SHORT PROBLEM: Retype all of the material below line by line, changing nothing.

--- Start TASK DATA ---

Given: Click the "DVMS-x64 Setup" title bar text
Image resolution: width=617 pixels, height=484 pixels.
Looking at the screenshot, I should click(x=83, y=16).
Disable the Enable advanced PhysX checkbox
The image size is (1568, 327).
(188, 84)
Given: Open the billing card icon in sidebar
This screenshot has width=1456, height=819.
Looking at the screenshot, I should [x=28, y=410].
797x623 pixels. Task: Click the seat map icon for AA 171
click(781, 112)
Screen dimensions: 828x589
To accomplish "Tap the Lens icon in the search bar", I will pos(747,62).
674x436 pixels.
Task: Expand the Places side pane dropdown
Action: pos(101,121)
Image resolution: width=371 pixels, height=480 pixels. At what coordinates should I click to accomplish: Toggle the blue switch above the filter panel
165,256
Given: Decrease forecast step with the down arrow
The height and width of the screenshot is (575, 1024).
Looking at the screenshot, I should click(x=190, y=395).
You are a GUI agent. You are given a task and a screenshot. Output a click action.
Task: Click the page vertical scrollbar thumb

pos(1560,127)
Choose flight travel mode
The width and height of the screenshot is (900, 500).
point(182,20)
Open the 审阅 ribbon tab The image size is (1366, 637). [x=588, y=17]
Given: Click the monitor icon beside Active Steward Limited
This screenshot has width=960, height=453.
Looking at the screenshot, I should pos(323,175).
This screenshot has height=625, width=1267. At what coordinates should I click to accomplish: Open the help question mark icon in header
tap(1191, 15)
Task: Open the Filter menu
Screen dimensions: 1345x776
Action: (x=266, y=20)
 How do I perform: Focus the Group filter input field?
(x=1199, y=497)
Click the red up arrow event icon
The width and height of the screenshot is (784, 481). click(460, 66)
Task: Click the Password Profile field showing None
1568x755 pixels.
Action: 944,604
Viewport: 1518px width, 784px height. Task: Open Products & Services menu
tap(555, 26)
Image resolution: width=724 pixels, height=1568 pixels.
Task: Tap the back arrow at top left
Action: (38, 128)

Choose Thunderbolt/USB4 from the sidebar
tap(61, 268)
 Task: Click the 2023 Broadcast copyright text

--- End TASK DATA ---

RESULT OF THE TASK:
Given: Click the "DVMS-x64 Setup" title bar text
Image resolution: width=617 pixels, height=484 pixels.
Looking at the screenshot, I should click(x=83, y=16).
Disable the Enable advanced PhysX checkbox
The image size is (1568, 327).
(188, 84)
Given: Open the billing card icon in sidebar
This screenshot has width=1456, height=819.
Looking at the screenshot, I should [x=28, y=410].
797x623 pixels. Task: Click the seat map icon for AA 171
click(781, 112)
Screen dimensions: 828x589
To accomplish "Tap the Lens icon in the search bar", I will pos(747,62).
674x436 pixels.
Task: Expand the Places side pane dropdown
Action: pos(101,121)
Image resolution: width=371 pixels, height=480 pixels. At what coordinates should I click to accomplish: Toggle the blue switch above the filter panel
165,256
Given: Decrease forecast step with the down arrow
The height and width of the screenshot is (575, 1024).
Looking at the screenshot, I should click(x=190, y=395).
You are a GUI agent. You are given a task and a screenshot. Output a click action.
Task: Click the page vertical scrollbar thumb

pos(1560,127)
Choose flight travel mode
The width and height of the screenshot is (900, 500).
point(182,20)
Open the 审阅 ribbon tab The image size is (1366, 637). [x=588, y=17]
Given: Click the monitor icon beside Active Steward Limited
This screenshot has width=960, height=453.
Looking at the screenshot, I should pos(323,175).
This screenshot has height=625, width=1267. At what coordinates should I click to accomplish: Open the help question mark icon in header
tap(1191, 15)
Task: Open the Filter menu
Screen dimensions: 1345x776
Action: (x=266, y=20)
 How do I perform: Focus the Group filter input field?
(x=1199, y=497)
Click the red up arrow event icon
The width and height of the screenshot is (784, 481). click(460, 66)
Task: Click the Password Profile field showing None
1568x755 pixels.
Action: 944,604
Viewport: 1518px width, 784px height. Task: Open Products & Services menu
tap(555, 26)
Image resolution: width=724 pixels, height=1568 pixels.
Task: Tap the back arrow at top left
Action: (38, 128)

Choose Thunderbolt/USB4 from the sidebar
tap(61, 268)
 Task: Click the 2023 Broadcast copyright text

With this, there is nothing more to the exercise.